Mais non, ma question est plutôt de savoir : qu’est-ce que les philosophes apportent de leur pensée, de leur savoir, de leurs manières, de leur style, dès qu’ils « entrent en littérature » ? Et nous, lecteurs, qu’est-ce qu’on attend d’un philosophe qui prend la plume pour raconter et non plus pour théoriser ? 

Avec Sartre, tout pourrait sembler plus clair : quand on lit son théâtre, on lit le dramaturge, quand on lit L'être et le néant on lit le philosophe.

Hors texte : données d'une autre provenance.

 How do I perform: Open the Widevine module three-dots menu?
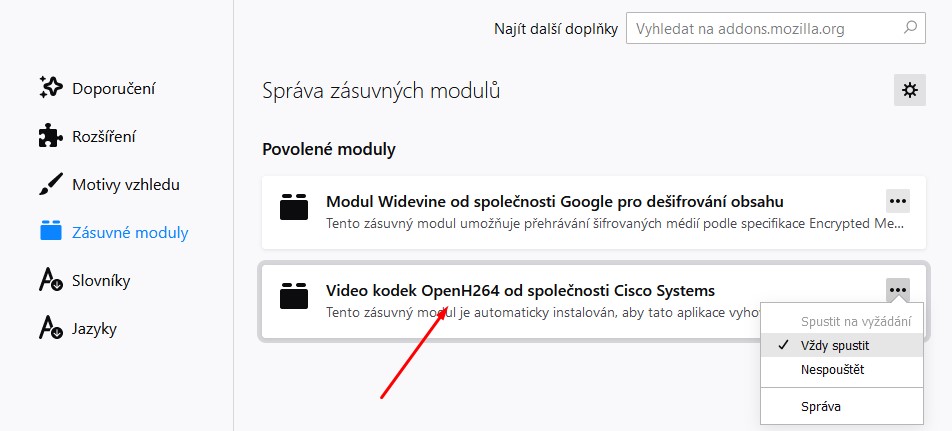898,201

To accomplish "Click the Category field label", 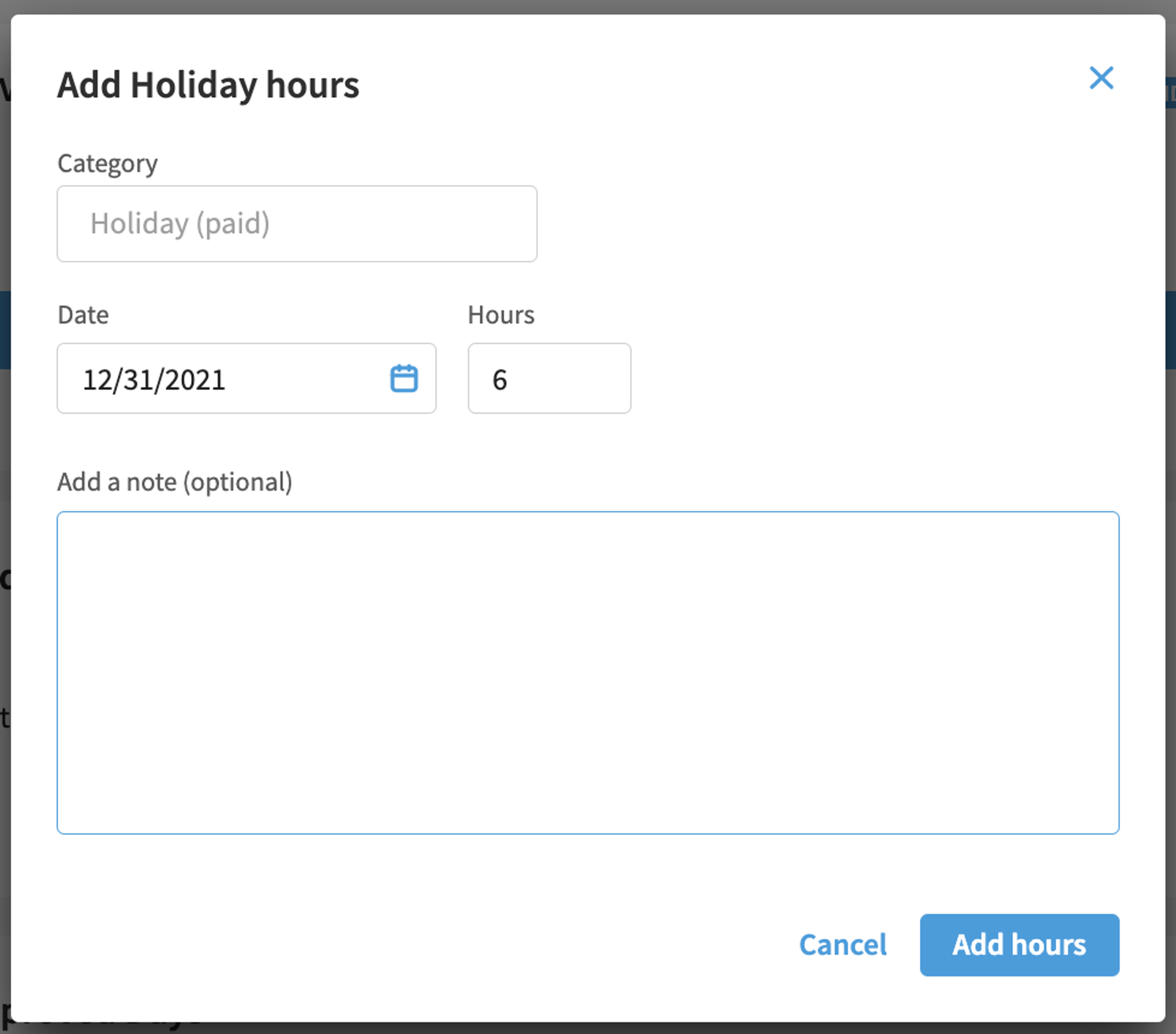I will [107, 164].
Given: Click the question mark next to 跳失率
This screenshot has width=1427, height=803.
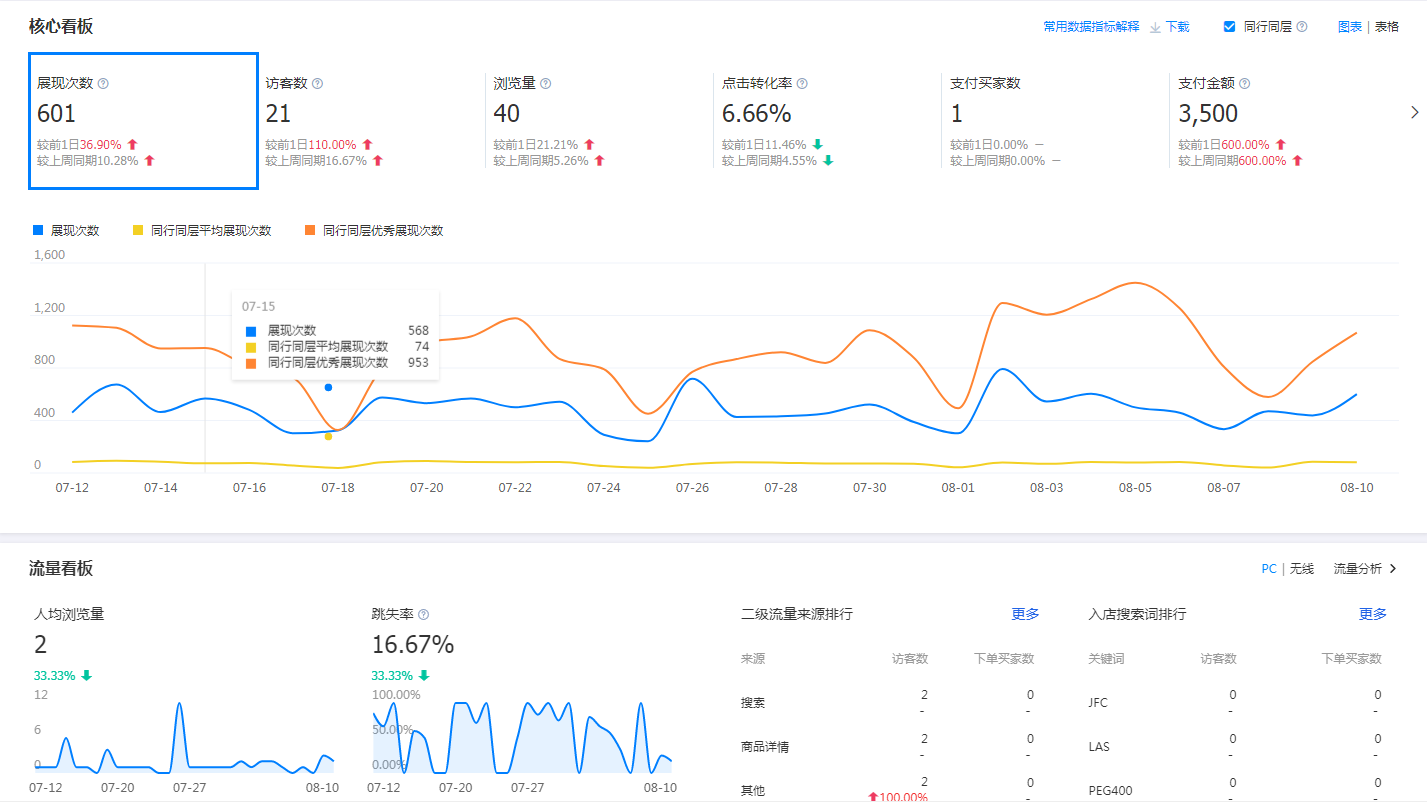Looking at the screenshot, I should (421, 614).
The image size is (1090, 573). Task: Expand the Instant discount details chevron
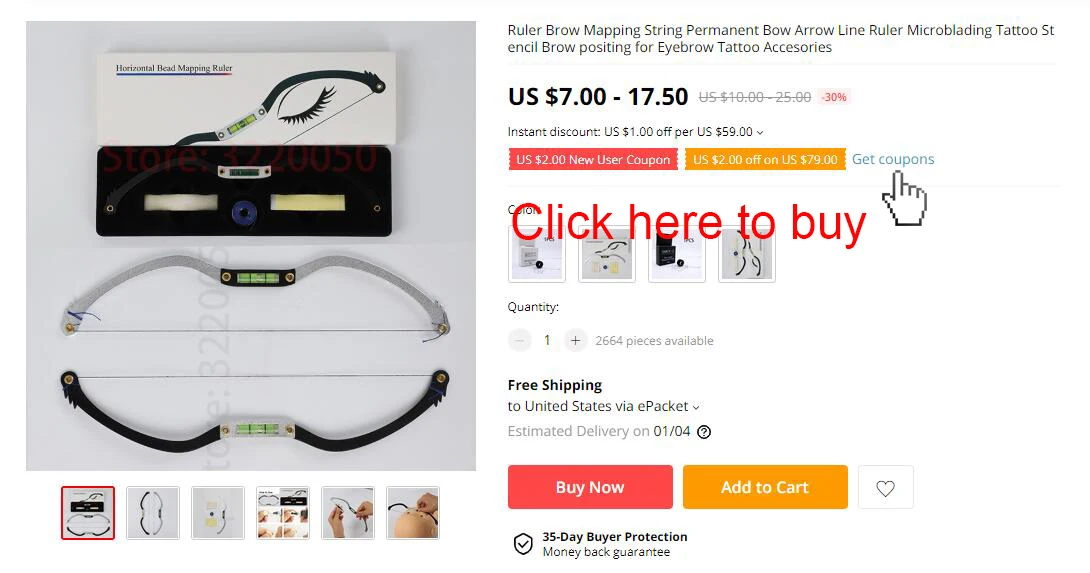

Mais à la lecture de La Nausée, tout se complique… Que dire aussi, par exemple, des Lettres à Lucilius de Sénèque, des Rêveries du Promeneur solitaire de Rousseau ? Même chose pour les Pensées de Pascal, Diderot et son Neveu de Rameau, Kierkegaard et Le Journal d’un séducteur

Du récit à l’autobiographie 

Si tout semble simple avec Aristote, Kant ou Wittgenstein (et encore, que dire de l’insertion de récits mythiques ou de passages qui confinent à la poésie et nous font vibrer de beauté), que dire, à l’inverse, des écrivains qui se font philosophes, tel, bien sûr, Proust et sa Recherche ? Comment donc lire tous ces auteurs ? Qu’en attendre ? Que veulent-ils nous dire qu’ils ne disent pas qu’avec des raisonnements ou pas seulement en histoire ? Et comment faire en cette rentrée où il y a encore plus compliqué : des textes de philosophes qui parlent à la 1ère personne, qui prennent une tournure autobiographique, façon Essais de Montaigne, Mots de Sartre, ou Mémoires de Simone de Beauvoir… 

D’un philosophe qui passe à la littérature, on peut attendre une profondeur d’analyse, l’inscription du récit dans un contexte intellectuel, un récit qui tire un fil conducteur ; on peut aussi redouter le fameux écueil du roman à thèse ou de l’essai vaguement stylisé. Tout l’enjeu étant de ne pas orner une idée, mais qu’elle explose au cœur du style et de l’histoire. 

Mais qu’attend-on d’un philosophe qui ne raconte pas quelque chose, mais SE raconte ? Carolin Emcke dans Notre désir (Seuil), Elisabeth de Fontenay avec Gaspard la nuit (Stock), une « autobiographie de son frère », ou encore Jean-Philippe Domecq et son hommage à Anne Dufourmantelle, disparue l’été 2017, L’amie, la mort, le fils (Thierry Marchaisse éditions), tous, en cette rentrée, se racontent et nous racontent, mieux qu’une vie, mieux qu’une idée, plus qu’une identification ou une réflexion : une certaine idée de la vie et la vie d’une idée.